RECORDED DATA -
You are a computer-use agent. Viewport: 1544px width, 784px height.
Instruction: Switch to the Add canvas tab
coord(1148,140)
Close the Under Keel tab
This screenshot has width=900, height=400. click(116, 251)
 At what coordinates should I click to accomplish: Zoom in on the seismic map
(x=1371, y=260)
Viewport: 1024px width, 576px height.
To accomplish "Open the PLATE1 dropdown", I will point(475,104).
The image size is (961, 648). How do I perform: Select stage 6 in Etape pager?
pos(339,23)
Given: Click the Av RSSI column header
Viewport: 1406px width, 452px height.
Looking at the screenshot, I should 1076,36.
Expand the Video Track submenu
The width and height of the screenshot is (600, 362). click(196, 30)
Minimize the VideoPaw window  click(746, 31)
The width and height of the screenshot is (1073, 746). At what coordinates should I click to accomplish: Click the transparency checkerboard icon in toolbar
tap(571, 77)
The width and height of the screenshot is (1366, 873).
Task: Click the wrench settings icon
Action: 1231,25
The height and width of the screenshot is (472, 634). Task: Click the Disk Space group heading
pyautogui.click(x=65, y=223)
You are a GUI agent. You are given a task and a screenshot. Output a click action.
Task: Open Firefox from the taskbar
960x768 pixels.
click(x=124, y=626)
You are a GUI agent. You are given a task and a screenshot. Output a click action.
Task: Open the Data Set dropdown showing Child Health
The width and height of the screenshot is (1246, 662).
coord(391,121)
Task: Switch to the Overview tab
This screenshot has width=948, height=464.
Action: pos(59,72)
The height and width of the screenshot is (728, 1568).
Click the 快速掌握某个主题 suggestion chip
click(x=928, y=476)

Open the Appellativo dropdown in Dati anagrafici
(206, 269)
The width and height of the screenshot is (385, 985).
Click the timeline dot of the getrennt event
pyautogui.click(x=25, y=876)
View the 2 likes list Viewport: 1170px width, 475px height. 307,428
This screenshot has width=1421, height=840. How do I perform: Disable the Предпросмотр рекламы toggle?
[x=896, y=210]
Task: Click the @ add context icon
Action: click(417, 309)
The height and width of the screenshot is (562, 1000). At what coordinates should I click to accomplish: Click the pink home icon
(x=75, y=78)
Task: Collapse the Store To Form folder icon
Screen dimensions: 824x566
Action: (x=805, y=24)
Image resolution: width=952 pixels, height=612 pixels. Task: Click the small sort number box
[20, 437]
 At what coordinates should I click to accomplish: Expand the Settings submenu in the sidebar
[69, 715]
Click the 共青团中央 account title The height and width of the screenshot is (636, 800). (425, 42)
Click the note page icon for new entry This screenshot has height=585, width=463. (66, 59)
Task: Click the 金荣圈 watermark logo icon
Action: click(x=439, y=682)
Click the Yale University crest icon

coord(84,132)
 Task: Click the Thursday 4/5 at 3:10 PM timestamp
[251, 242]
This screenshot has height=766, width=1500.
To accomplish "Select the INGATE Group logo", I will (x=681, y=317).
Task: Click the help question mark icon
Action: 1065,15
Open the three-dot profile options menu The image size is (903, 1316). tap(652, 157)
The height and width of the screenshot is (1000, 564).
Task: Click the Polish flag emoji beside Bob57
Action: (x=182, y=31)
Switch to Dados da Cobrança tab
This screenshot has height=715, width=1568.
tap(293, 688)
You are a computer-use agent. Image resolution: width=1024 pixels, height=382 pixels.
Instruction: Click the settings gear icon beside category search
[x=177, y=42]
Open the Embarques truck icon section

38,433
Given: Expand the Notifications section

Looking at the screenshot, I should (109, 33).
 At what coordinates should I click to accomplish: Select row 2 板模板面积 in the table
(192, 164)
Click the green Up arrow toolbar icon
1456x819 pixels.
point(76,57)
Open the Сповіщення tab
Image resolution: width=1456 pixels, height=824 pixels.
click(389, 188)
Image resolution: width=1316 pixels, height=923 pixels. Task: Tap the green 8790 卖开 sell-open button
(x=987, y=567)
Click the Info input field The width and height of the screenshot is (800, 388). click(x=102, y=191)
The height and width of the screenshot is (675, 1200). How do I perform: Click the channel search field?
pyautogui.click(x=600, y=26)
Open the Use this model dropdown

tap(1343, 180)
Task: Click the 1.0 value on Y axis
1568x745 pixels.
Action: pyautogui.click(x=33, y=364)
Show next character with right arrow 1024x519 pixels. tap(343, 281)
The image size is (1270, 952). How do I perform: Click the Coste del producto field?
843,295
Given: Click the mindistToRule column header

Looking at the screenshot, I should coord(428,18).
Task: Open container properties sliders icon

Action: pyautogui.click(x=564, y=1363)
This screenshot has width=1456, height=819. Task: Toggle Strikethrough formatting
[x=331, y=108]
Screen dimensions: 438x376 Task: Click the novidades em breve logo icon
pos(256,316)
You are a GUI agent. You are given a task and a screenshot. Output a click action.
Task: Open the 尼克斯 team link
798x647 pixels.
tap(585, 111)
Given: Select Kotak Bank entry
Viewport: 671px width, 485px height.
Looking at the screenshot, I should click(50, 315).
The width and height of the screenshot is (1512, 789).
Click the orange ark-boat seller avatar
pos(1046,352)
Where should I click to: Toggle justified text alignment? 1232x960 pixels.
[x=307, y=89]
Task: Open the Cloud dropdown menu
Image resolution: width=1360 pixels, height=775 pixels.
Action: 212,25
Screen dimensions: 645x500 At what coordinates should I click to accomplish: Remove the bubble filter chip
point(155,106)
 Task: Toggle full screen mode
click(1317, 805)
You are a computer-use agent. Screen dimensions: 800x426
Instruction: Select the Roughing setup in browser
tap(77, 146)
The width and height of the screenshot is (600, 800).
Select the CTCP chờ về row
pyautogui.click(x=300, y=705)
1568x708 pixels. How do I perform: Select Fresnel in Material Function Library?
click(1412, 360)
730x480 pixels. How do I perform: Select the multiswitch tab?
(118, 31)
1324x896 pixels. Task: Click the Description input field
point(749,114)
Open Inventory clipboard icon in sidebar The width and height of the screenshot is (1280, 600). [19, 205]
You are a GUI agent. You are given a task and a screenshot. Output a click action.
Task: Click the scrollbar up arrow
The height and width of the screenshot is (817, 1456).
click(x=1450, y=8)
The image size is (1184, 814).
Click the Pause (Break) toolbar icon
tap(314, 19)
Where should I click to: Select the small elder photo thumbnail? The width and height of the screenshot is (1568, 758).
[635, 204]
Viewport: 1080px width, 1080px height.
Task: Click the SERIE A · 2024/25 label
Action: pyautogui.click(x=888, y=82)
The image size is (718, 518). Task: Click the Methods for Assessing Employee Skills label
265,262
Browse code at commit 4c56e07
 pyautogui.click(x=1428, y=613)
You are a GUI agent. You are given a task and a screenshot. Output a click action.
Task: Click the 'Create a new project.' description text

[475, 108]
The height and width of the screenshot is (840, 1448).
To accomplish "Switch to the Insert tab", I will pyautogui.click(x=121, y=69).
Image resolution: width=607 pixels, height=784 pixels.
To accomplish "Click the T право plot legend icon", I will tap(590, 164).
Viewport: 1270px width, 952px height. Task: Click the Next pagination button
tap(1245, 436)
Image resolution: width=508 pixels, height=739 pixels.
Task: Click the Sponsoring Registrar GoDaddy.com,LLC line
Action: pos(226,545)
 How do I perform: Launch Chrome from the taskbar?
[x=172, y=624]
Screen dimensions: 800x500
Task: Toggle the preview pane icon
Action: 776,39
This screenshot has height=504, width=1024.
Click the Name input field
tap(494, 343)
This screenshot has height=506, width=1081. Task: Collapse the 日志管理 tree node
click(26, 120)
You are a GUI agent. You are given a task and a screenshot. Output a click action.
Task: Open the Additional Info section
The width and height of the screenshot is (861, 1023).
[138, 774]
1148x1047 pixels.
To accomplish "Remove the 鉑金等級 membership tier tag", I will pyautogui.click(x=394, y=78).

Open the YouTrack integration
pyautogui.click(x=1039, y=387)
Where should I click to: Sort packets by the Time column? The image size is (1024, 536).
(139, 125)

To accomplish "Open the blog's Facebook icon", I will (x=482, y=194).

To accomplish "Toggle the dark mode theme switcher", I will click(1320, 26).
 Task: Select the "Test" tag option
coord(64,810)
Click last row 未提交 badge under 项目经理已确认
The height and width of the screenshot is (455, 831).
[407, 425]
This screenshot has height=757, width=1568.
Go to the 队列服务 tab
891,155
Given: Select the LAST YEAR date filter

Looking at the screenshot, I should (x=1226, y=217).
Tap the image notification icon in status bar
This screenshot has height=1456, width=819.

STATED EXERCISE - Format the records from the line containing "Task: Select the" through the end of the records as a Markdown table with the columns Row and Line, numbering each row and leaving out blank lines.

SOLUTION -
| Row | Line |
|---|---|
| 1 |  Task: Select the "Test" tag option |
| 2 | coord(64,810) |
| 3 | Click last row 未提交 badge under 项目经理已确认 |
| 4 | The height and width of the screenshot is (455, 831). |
| 5 | [407, 425] |
| 6 | This screenshot has height=757, width=1568. |
| 7 | Go to the 队列服务 tab |
| 8 | 891,155 |
| 9 | Given: Select the LAST YEAR date filter |
| 10 | Looking at the screenshot, I should (x=1226, y=217). |
| 11 | Tap the image notification icon in status bar |
| 12 | This screenshot has height=1456, width=819. |